If an emerging growth company, indicate by check mark if the registrant has elected not to use the extended transition period for complying with any new or revised financial accounting standards provided pursuant to Section 13(a) of the Exchange Act.  

 
 

 

Item 1.01

Entry into a Material Definitive Agreement.

 

On April 15, 2025, CPI Aerostructures, Inc. (the “Company”) entered into an amendment to the lease agreement, dated June 30, 2011, between the Company and Heartland Boys II LP, for the premises located at 91 Heartland Boulevard, Edgewood, New York (the “Amendment”).

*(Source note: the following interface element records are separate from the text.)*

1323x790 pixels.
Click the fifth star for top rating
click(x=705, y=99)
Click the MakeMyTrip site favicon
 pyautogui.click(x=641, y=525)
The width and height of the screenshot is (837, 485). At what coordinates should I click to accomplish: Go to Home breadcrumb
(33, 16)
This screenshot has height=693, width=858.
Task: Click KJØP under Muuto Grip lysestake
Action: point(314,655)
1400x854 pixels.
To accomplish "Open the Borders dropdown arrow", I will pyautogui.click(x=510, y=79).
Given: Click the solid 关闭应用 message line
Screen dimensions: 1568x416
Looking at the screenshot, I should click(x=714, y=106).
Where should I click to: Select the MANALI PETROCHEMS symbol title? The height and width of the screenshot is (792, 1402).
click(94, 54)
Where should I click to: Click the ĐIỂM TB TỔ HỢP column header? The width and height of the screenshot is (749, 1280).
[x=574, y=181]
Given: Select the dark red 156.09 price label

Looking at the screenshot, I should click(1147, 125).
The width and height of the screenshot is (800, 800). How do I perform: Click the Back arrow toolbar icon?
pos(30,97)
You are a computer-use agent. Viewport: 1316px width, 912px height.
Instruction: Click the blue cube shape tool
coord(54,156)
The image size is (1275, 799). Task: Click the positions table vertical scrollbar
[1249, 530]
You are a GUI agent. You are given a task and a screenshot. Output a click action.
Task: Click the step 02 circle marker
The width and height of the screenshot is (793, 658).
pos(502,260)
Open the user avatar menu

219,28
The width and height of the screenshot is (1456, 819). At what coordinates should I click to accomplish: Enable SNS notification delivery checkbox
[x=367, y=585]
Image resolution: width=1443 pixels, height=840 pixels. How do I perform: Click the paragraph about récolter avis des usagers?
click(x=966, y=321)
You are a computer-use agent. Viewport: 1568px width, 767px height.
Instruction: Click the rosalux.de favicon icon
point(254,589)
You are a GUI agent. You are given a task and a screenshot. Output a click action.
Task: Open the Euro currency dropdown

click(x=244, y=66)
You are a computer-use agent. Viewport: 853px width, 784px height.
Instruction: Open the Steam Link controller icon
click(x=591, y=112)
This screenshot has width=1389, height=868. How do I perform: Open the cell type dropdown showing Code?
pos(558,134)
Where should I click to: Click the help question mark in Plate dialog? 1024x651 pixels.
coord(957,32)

The Amendment extends the term of the lease for 5 years until April 30, 2031 and provides for the monthly base rent payable by the Company to be $181,782.03, $187,235.49, $192,852.56, $198,638.13, and $204,597.28 during May 1, 2026 through April 30, 2027, May 1, 2027 through April 30, 2028, May 1, 2028 through April 30, 2029, May 1, 2029 through April 30, 2030, and May 1, 2030 through April 30, 2031, respectively.

 

The foregoing description is qualified in its entirety by reference to the Amendment, a copy of which is attached to this Form 8-K as Exhibit 10.1 and incorporated herein by reference.

Item 9.01 Financial Statements and Exhibits.

 

Exhibit Description
10.1 Amendment to Lease Agreement, dated April 15, 2025
104 Cover Page Interactive Data File (embedded within the Inline XBRL document)

 

 
 

 

SIGNATURE

Pursuant to the requirements of the Securities Exchange Act of 1934, the registrant has duly caused this report to be signed on its behalf by the undersigned hereunto duly authorized.

Dated: April 17, 2025 CPI AEROSTRUCTURES, INC.